Enriched GO terns are found according to the top DEGs with the lowest p-values. Top two biological processes are regulation of cellular metabolic process and regulation of nitrogen compound metabolic process.
Enriched pathways have been found for CRC. Top two pathways are ribosome and spliceosome.

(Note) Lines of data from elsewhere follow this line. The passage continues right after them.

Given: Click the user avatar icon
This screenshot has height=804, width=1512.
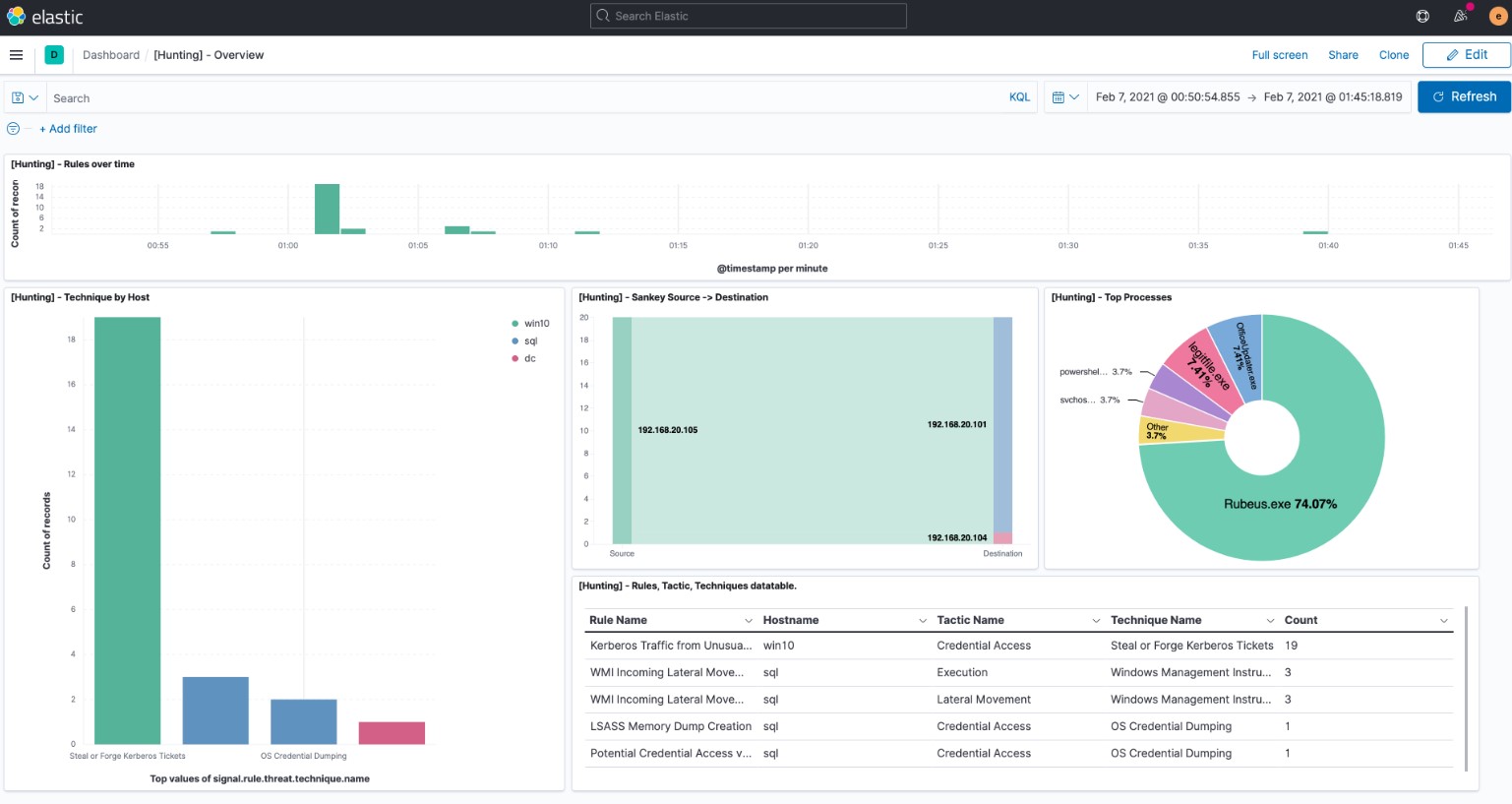Looking at the screenshot, I should click(1497, 16).
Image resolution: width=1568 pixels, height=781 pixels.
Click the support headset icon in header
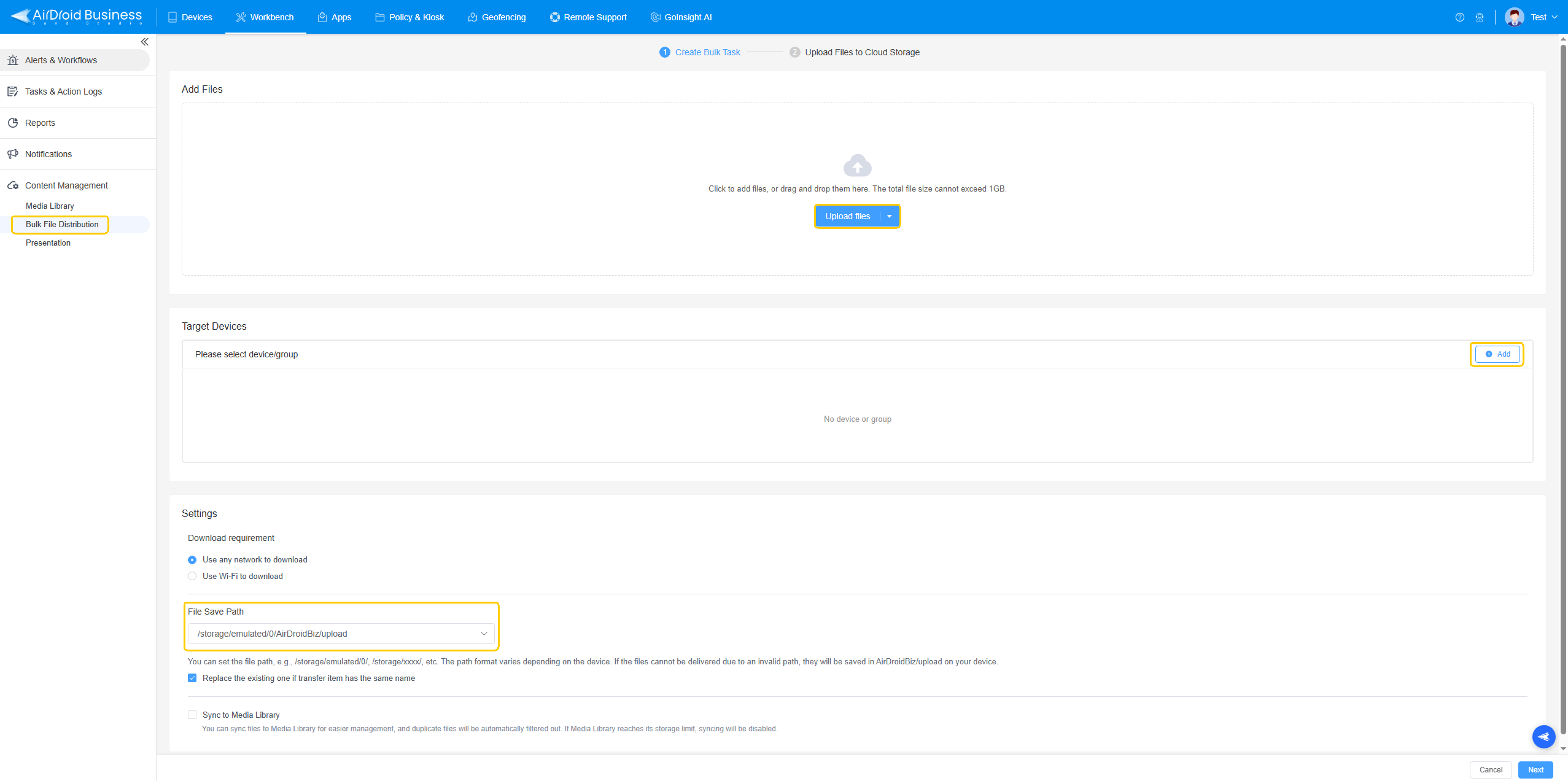click(1480, 17)
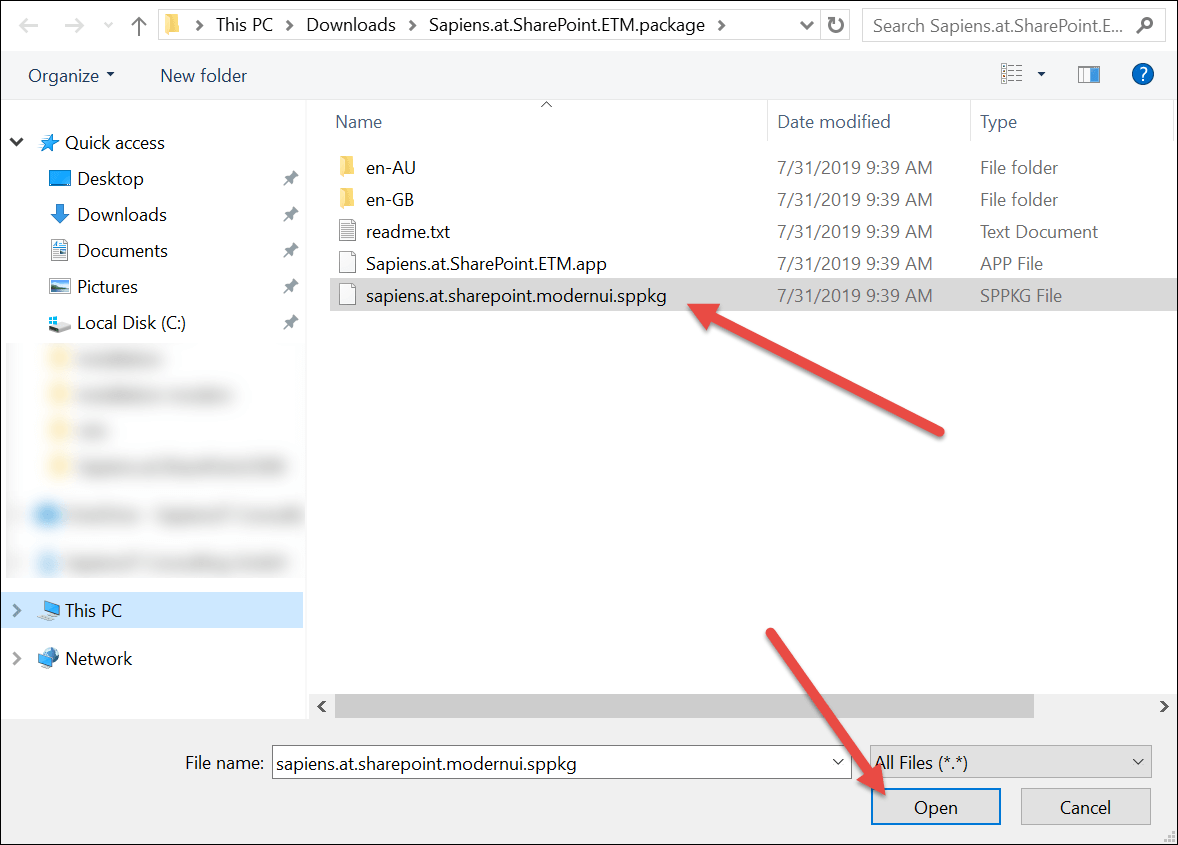Click the change view layout icon

[1012, 75]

As for CRC prediction with this tiny dataset with 121 samples and 100 predictors, the neural network has the best accuracy with a few neurons. Besides, SVM and GBM both achieve higher than 90% accuracy. It implies the high complexity a simple neural network can model. Parameter tuning impacts the model performance significantly from above fine-tuning plots. Cross validation maximizes the utilization of the dataset especially for the small dataset. Colinearity is found in the dataset, which shows some genes are highly correlated and it is harmful for the machine learning models.
comparison <- data.frame(
Model = c("LDA", "GLM", "SVM", "NN", "DT", "GBM"),
Accuracy = c(0.695, 0.669, 0.939, 0.950, 0.836, 0.934)
)
t(comparison)
## [,1] [,2] [,3] [,4] [,5] [,6]
## Model "LDA" "GLM" "SVM" "NN" "DT" "GBM"
## Accuracy "0.695" "0.669" "0.939" "0.950" "0.836" "0.934"
Again, the result of such small dataset may not be reliable. For such sample size, the number of predictors is considered quite large. Overfiting can exist. It should be validated and re-trained with a large dataset with enough samples.